Will you machine quilt it? Or hand quilt it?
Generally, hand quilters prefer battings that do NOT contain scrims – which means the traditionally preferred choice for hand quilting would be bonded battings.
Though some of the modern needle-punched battings now contain a very fine scrim, and some quilters are happy to hand quilt – especially with large running stitch in perle cotton.
For machine quilting, needle-punch battings tend to be easier to handle because the scrim gives body and structure to your batting, and holds the shape better.
How Will Your Quilt Be Used?
Before you make your final batting choice, consider how your quilt will be used.
Is it a baby quilt that will be washed and dried extensively? Will it be placed on a child’s bed and get pulled and tugged? Or, are you making a wall hanging that needs to maintain sharp, crisp corners?
Or are you making a quilt that you want to drape loosely over a bed and tuck beneath the pillows? Is it an heirloom project that will be used sparingly and only laundered once every few years? Or is it a decorative item that will never be washed? Is it a table runner that needs to lie extremely flat?
These are the considerations that will help you make the right decisions.
How Much Batting to Buy?
Most of the time quilt batting is sold by the meter, off a roll. You can also buy pre-cut bed size portions.

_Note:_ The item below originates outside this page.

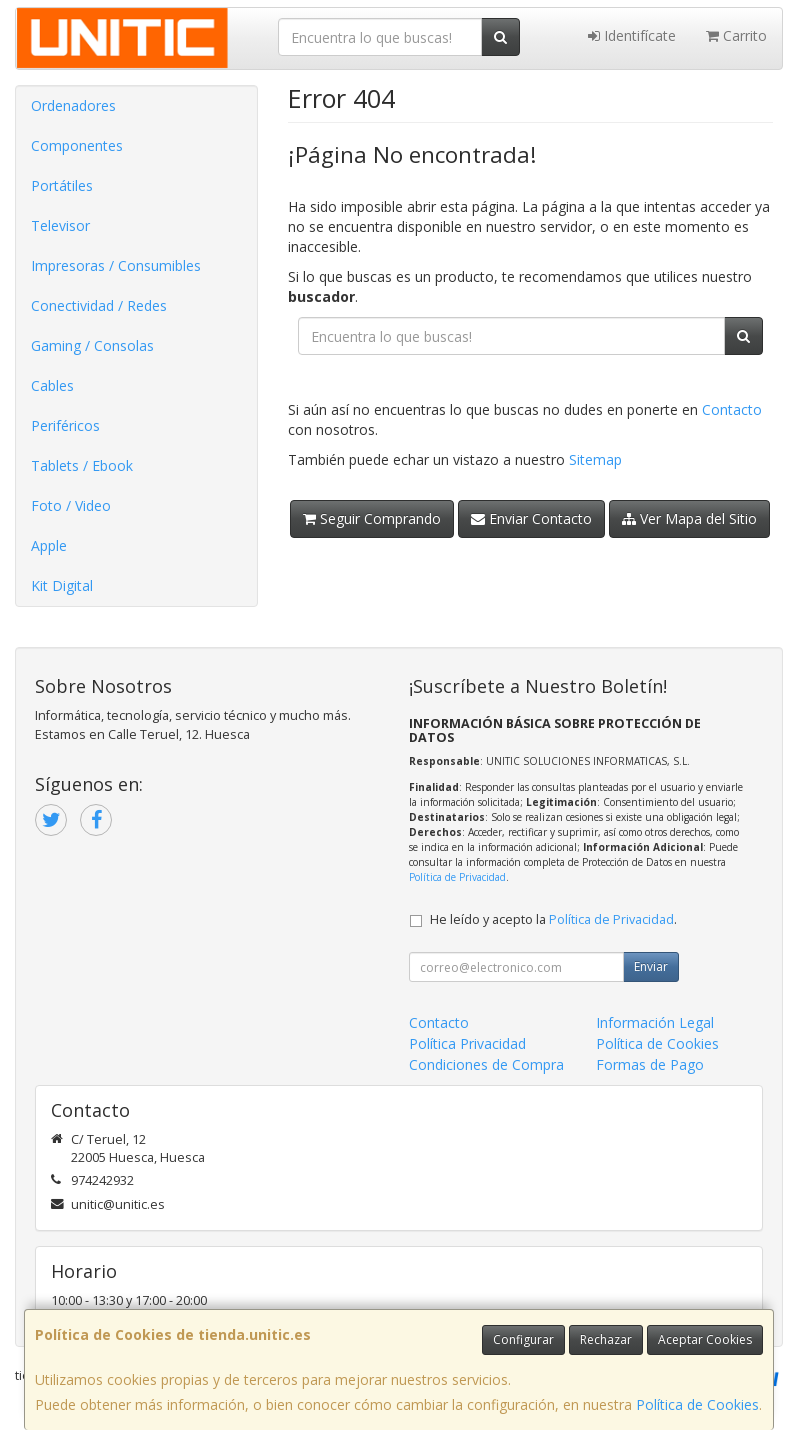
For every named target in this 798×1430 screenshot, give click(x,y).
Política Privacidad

Unlike doonas and sheets – batting sizes are NOT standard, and there is no such thing as exact measurements. Because patchowrok quilts tend to be generous compared to mattress or bed size, and people often want some over-hang when the quilt is finished.
Most importantly – you always need to allow some excess for trimming after quilting.
Measure the width of your quilt top. Add 4-6 inches each side to the measurement and this should be enough.
If you plan to make a few quilts, it is always BEST value to order by the whole roll.